España es un país complejo, sociológicamente. Hay más diversidad sociodemográfica en España que en casi ningún otro país de Europa y, por supuesto, Estados Unidos. Hay enorme disparidad entre españoles en cuanto a ingresos, tipología de trabajos, edad, nivel de estudios, tamaño de hábitat en que viven…, por no hablar de las diferencias profundas geográficas. Lejos de los tópicos, muchos estarían de acuerdo en que castellanos, andaluces, vascos, catalanes, gallegos, etc, somos distintos unos de otros. Y, dentro de cada comunidad autónoma también hay enormes diferencias sociodemográficas. Por tanto, tratar al potencial electorado como un todo uniforme puede conducir a error. Hay que descender al detalle y al matiz. Para conseguir este objetivo, las encuestas han de cumplir ciertos requisitos.

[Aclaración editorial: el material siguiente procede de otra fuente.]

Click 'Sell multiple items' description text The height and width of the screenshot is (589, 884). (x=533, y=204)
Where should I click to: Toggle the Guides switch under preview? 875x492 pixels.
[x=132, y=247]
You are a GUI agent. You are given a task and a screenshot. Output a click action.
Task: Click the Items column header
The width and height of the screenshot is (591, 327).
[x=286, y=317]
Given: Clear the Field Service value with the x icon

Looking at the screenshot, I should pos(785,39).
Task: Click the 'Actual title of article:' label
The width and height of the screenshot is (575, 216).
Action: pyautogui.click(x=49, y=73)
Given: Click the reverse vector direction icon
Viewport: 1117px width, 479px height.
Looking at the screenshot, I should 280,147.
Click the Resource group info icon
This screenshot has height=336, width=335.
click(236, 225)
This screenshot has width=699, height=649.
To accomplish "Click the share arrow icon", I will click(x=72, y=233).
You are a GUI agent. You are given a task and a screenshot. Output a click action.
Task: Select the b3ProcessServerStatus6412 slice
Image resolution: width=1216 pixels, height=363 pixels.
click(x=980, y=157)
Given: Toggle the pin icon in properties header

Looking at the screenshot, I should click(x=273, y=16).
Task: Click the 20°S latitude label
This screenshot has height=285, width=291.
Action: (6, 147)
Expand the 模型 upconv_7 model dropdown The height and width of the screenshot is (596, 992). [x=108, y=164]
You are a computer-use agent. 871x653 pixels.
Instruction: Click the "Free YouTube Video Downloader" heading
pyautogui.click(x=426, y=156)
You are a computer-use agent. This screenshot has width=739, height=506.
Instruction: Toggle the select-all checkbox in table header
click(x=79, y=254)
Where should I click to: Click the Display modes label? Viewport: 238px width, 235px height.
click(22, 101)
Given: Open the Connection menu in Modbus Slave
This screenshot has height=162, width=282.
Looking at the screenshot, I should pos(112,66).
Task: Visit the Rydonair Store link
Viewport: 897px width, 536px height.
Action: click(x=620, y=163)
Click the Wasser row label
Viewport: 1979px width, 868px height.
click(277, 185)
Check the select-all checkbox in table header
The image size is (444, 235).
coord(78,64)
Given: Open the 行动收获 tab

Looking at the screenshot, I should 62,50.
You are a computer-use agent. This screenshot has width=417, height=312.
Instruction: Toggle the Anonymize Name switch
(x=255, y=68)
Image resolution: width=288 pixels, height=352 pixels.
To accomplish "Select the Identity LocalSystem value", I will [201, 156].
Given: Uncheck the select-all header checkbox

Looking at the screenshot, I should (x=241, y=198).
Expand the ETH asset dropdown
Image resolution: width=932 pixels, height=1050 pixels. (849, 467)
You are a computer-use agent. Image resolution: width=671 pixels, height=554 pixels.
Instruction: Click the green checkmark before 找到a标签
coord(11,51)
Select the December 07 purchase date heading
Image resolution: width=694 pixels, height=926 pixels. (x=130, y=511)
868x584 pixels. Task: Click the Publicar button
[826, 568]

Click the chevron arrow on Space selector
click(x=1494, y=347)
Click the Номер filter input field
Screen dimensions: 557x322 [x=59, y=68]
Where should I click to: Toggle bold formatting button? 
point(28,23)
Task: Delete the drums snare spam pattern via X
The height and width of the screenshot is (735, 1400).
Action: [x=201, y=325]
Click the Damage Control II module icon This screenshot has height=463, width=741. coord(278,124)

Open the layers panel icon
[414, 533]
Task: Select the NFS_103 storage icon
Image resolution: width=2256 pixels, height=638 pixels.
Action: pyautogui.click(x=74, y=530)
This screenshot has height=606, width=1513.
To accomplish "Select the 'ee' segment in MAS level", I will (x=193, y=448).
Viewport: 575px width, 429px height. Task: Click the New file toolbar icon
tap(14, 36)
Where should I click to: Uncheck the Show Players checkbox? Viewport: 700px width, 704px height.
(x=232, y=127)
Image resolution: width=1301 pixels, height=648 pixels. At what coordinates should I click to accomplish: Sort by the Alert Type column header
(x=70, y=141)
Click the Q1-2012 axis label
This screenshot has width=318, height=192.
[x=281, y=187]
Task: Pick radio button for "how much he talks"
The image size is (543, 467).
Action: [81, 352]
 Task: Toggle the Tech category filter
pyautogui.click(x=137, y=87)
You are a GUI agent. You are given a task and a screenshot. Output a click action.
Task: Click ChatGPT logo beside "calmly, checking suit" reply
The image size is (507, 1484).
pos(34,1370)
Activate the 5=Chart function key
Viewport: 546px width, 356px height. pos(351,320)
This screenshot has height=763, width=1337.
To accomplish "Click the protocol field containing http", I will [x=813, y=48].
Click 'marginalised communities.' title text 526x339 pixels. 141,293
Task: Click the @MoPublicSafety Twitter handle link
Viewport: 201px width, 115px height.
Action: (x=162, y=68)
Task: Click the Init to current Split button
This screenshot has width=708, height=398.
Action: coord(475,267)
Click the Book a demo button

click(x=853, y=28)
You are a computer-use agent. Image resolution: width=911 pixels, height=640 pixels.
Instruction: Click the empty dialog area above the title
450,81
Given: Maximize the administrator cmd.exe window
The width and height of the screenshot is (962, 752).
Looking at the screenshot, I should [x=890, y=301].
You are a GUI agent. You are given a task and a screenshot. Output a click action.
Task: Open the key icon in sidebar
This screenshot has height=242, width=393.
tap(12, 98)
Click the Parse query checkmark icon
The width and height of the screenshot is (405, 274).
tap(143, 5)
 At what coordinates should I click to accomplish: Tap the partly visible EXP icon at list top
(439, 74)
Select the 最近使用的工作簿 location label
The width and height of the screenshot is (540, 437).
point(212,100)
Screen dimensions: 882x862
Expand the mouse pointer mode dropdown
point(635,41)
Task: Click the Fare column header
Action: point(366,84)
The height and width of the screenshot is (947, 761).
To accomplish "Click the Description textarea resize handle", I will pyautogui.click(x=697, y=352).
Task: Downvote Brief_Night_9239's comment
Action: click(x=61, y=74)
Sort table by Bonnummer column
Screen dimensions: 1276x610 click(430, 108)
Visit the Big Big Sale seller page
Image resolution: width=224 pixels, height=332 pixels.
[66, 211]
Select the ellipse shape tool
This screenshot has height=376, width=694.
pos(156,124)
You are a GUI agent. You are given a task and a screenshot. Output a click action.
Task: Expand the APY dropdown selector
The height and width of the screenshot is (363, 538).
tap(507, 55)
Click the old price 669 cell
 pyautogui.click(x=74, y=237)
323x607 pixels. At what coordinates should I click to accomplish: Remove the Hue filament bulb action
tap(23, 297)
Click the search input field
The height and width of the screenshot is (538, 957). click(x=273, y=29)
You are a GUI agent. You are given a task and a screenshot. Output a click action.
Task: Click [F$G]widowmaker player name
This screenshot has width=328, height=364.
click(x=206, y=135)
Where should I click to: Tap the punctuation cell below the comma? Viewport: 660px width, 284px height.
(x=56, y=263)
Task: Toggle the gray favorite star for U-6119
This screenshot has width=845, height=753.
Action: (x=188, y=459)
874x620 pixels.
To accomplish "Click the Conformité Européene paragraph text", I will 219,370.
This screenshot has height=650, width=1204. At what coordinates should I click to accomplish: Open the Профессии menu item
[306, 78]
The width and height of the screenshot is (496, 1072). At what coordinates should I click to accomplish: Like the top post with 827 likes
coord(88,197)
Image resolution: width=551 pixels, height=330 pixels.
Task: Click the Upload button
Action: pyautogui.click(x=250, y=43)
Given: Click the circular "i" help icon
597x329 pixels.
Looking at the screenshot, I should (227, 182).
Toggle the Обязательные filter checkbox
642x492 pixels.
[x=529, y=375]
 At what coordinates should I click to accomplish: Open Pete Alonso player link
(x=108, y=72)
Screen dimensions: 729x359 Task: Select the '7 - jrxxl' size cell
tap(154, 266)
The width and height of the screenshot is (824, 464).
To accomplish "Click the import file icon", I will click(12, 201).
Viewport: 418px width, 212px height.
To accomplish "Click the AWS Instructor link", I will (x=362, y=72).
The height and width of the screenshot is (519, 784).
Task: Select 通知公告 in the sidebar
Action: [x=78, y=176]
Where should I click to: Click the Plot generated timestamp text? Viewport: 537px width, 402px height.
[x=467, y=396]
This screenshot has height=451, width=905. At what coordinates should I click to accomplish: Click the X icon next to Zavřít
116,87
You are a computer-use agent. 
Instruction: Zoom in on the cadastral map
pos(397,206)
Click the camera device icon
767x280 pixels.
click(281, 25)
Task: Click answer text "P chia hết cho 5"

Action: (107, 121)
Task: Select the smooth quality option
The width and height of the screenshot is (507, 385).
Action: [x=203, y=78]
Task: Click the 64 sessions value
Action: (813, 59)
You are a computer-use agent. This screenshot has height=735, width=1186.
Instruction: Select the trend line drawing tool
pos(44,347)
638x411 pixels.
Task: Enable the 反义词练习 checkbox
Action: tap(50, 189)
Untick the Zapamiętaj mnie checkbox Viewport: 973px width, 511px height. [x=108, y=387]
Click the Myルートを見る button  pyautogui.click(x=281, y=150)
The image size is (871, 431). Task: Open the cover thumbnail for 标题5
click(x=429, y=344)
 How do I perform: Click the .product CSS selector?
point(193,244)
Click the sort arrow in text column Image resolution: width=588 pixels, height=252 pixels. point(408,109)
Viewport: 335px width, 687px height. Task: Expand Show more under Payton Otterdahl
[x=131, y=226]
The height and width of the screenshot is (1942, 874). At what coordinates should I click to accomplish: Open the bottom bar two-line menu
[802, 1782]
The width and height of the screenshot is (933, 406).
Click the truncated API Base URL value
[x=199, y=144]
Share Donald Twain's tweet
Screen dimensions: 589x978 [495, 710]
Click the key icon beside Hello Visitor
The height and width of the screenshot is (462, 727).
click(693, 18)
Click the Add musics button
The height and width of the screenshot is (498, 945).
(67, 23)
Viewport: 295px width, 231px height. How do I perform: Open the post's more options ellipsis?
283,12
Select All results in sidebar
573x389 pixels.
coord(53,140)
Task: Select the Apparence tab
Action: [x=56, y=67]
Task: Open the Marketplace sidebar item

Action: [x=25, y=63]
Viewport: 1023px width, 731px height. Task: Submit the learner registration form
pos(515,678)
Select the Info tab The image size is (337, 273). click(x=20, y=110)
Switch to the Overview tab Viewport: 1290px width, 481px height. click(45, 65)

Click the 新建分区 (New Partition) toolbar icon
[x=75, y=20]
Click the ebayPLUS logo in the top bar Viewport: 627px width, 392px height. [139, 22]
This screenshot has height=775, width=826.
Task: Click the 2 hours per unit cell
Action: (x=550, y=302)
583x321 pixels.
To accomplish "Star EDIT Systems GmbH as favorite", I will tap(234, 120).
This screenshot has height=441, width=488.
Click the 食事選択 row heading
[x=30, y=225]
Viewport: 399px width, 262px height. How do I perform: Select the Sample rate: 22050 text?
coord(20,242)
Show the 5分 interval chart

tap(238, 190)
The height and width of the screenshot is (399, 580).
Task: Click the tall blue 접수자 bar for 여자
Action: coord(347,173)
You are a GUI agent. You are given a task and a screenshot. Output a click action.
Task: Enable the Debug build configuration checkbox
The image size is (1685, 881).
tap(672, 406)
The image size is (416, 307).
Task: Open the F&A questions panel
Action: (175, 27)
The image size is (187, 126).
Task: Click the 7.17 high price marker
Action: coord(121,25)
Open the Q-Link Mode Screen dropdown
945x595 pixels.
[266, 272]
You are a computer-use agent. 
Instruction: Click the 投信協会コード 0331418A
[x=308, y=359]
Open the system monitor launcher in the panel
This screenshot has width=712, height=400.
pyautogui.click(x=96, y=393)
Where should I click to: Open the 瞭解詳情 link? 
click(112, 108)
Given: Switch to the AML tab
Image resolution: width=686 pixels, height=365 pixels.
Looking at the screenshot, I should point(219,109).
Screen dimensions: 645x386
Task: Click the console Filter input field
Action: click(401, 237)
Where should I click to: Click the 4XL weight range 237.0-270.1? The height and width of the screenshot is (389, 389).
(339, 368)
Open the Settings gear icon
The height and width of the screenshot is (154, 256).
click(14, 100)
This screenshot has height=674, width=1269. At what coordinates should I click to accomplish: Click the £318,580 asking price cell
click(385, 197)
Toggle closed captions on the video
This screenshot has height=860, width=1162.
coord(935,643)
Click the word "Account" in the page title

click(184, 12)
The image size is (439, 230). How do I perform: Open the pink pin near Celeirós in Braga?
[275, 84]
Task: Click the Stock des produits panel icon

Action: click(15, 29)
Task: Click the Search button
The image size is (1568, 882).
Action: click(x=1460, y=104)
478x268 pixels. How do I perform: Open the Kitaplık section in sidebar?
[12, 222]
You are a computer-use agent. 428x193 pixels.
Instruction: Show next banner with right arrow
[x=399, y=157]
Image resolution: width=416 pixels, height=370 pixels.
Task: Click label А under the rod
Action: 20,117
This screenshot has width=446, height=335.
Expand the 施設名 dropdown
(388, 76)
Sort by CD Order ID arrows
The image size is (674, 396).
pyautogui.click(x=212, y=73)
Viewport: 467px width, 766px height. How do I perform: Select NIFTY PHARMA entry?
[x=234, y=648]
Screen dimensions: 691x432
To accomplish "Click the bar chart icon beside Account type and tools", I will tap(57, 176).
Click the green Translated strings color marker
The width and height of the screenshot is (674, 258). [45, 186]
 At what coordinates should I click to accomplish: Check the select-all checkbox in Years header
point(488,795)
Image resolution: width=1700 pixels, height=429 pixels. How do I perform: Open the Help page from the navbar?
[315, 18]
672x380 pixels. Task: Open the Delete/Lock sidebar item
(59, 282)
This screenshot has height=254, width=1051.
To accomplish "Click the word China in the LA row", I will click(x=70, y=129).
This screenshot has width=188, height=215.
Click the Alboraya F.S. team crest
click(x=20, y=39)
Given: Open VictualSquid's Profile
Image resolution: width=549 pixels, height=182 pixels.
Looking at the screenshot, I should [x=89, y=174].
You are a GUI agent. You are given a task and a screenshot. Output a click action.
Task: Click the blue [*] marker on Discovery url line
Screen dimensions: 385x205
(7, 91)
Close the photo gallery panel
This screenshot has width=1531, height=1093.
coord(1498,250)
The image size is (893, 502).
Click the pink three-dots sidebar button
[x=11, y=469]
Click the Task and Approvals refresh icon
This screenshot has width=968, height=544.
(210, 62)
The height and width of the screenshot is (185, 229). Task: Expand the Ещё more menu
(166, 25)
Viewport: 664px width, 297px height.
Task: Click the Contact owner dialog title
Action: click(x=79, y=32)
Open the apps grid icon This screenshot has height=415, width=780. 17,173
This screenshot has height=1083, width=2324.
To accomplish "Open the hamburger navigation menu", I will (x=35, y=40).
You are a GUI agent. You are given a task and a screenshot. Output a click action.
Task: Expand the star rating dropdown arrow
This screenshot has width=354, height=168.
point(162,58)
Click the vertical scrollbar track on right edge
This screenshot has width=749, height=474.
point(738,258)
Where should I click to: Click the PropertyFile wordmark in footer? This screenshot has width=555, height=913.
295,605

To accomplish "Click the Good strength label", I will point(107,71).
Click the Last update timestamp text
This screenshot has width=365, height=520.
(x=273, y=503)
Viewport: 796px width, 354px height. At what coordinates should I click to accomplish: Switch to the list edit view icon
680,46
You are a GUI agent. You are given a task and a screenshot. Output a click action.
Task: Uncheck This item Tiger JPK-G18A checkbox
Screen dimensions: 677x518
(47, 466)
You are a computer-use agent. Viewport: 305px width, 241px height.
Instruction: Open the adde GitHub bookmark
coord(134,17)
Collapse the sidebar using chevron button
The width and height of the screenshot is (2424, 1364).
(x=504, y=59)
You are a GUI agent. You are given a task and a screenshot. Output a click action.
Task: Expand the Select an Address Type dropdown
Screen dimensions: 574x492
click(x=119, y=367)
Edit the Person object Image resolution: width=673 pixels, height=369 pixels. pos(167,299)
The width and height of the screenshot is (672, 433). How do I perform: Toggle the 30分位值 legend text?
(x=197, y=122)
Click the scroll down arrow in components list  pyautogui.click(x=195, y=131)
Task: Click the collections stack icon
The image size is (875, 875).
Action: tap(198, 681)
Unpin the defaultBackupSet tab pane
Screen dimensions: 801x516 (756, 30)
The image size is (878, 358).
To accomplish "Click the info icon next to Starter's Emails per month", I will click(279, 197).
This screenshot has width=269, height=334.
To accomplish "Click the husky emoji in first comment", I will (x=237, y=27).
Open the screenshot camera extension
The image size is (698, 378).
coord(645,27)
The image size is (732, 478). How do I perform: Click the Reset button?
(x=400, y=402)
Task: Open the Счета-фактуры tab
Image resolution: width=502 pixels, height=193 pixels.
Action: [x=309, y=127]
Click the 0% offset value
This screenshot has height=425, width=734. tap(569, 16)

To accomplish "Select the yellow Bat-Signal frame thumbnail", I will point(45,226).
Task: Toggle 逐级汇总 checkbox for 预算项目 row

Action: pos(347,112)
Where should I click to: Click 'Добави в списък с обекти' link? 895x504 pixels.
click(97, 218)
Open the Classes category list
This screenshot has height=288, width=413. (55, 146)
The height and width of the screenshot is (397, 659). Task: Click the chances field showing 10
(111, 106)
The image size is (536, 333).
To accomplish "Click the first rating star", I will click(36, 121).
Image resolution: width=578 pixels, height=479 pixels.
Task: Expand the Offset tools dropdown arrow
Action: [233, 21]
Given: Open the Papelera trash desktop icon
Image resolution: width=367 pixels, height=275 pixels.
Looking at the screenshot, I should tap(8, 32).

Excelentes características técnicas de las encuestas son esenciales cuando, como decía Alfonso Guerra, se quiere acertar. El tamaño de muestra, la metodología…, son claves. Digamos lo obvio: a mayor tamaño de muestra y más adecuada metodología, mejor índice de confianza estadística y menor margen de error. Pongamos ejemplos: si se entrevista a mil personas y se distribuyen proporcionalmente al tamaño poblacional de ayuntamientos, comunidades, etc, a regiones pequeñas, le corresponden muy pocos entrevistados, por lo que el margen de error se dispara y, con él, la capacidad de equivocarse. Es mejor, como hace el CIS, entrevistar a 2.500 que a 1.000.

Segundo: leemos en algunas fichas técnicas de encuestas publicadas: “entrevista mediante teléfono fijo a hogar”. Según el INE, el 20% de los hogares españoles no tienen teléfono fijo en hogar, sino móvil. Esas encuestas, por tanto, dejan fuera de su trabajo de campo y su análisis al 20% de los hogares de España. Consecuencia: el margen de error se dispara exponencialmente. De las encuestas online, ¿qué decir, sino que el 74% de los españoles -de nuevo, datos del INE- tiene acceso a internet? Cuando, como en Canadá, casi el 100% de los españoles tengamos acceso a internet, entonces, las encuestas electorales online serán más fiables que hoy.

Cuando las personas votamos, tenemos muchos factores en la cabeza y en el corazón: situación económica, ideología, historia personal, simpatía por líderes y partidos, nuestro entorno, etc. Quizá no hagamos una lista escrita de todas las motivaciones de nuestro voto, pero, al final, todas confluyen en la toma de una decisión en el momento de ir a votar. Y las motivaciones no son estáticas, porque -al menos, eso pensamos nosotros- no hay determinismos, aunque haya condicionamientos-. Muchos no tienen claro qué votar (indecisos) y otros cambian la orientación del voto a última hora. Aquí está otra de las claves de la divergencia entre encuestas publicadas y resultado real. El CIS nos avisó que había un 32,4% de electores indecisos. Es un porcentaje tan elevado que puede hacer cambiar el resultado de cualquier encuesta y votación.

Tercero, el análisis poselectoral dice que un relativamente importante porcentaje de votantes cambió de opinión durante el fin de semana: bien, no le hacía tanta gracia el sorpasso; bien, decidió volver a apostar por la estabilidad prometida. En ambos casos un número suficiente de electores evitó que el PSOE dejara de ser la primera fuerza política de izquierdas y consiguió al PP una victoria mejor que en diciembre.

Jorge Díaz Cardiel es socio director Advice Strategic Consultants.